Après l’enlèvement et le viol de Zouhoura, une lycéenne de 16 ans, une manifestation inédite a eu lieu ce lundi à N’Djamena pour soutenir la victime et protester contre les violences sexuelles au Tchad.
Les Tchadiens ne veulent plus se taire. Après l’enlèvement et le viol filmé de Zouhoura, une lycéenne de 16 ans, par cinq hommes le week-end du 8 février, la population est sortie ce lundi dans les rues de la capitale N’Djamena, révulsée par les images de la victime qui tournaient sur les réseaux sociaux. Au cours de cette manifestation, inédite dans ce pays d’Afrique centrale où les violences sexuelles sont pourtant monnaie courante, la foule a réclamé « Justice pour Zouhoura« et scandé « Nous sommes tous Zouhoura, notre dignité bafouée« .

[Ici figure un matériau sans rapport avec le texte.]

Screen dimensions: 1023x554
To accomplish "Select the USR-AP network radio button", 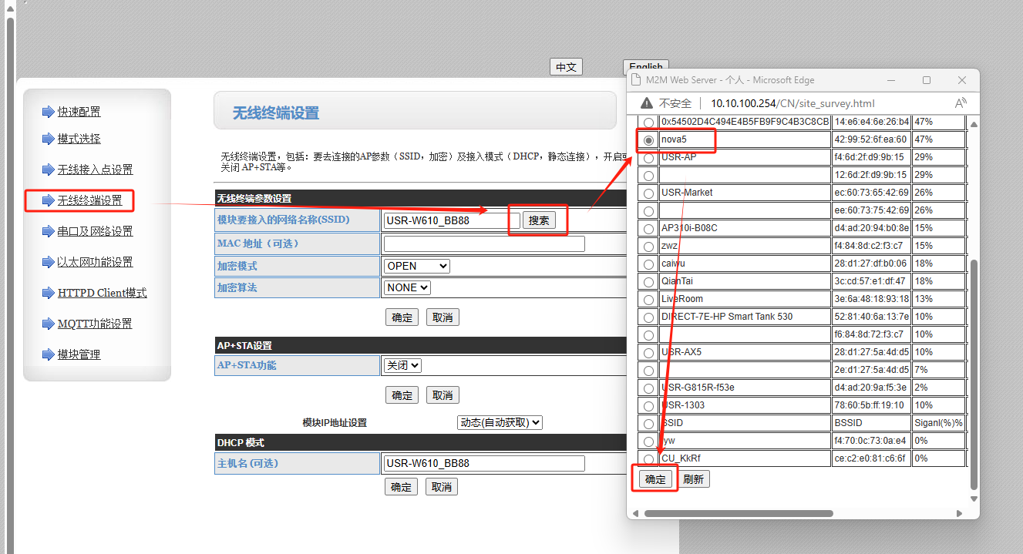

Si le sort de cette adolescente a provoqué une telle vague de protestation, c’est en partie dû à cette vidéo qui a circulé sur Facebook. Au départ, les images circulaient sur des applications de messageries (Whatsapp et Viber) mais Maïna, un activiste basé en France, a réussi à mettre la main dessus et a décidé de la publier le samedi 13 février sur Facebook (elle a été retirée depuis). On y voyait notamment la victime en larmes. La vue de ces images a choqué une grande partie de la population, et notamment les jeunes.
L’autre raison du scandale est le comportement de la justice, accusée d’inaction. La famille de la victime avait pourtant décidé de porter plainte le jour même de l’agression. Mais rien ne sera fait. Une des raisons avancée par les protestataires est que deux des agresseurs sont les fils de généraux tchadiens… Au-delà du statut des jeunes hommes accusés, les affaires de viol sont réputées rarement traitées par la justice tchadienne.

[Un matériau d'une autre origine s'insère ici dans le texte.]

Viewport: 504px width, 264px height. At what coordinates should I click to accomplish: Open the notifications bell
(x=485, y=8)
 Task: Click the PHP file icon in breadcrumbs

Mais le lundi 15 février, donc, les choses finissent par bouger. L’Association des femmes osant la réussite et le combat pour l’équité (Force) lance ce matin-là un appel au rassemblement devant la maison de la victime. Très vite, elles sont rejointes par une foule de plus en plus dense, en grande partie des camarades de classe de Zouhoura, y compris des hommes. Le rassemblement se transforme alors en marche de plusieurs centaines de personnes jusqu’au palais de justice. Las, dans un pays habitué à réprimer ses manifestations, celle-ci dégénère et les policiers tirent à balles réelles, tuant, selon un témoin cité par l’AFP, un protestataire. Le porte-parole de la police assure au contraire qu’il n’y a a pas eu de victime et que deux des violeurs présumés ont été arrêtés.
Sortant de son silence, le président Idriss Déby Itno a dénoncé dans un communiqué « un acte barbare, ignoble et innommable« , promettant que « justice sera rendue« . Sont-ce les protestations, ou l’implication indirecte de deux de ses généraux, ou encore l’identité du père de la victime qui l’ont poussé à réagir ? Ce dernier n’est en effet autre que Mahamat Yesko Brahim, président du Mouvement démocratique africain (MDA), parti de l’opposition. Or celui-ci vient d’être investi par son parti comme candidat à la présidentielle du 10 avril 2016, qui l’opposera au président sortant.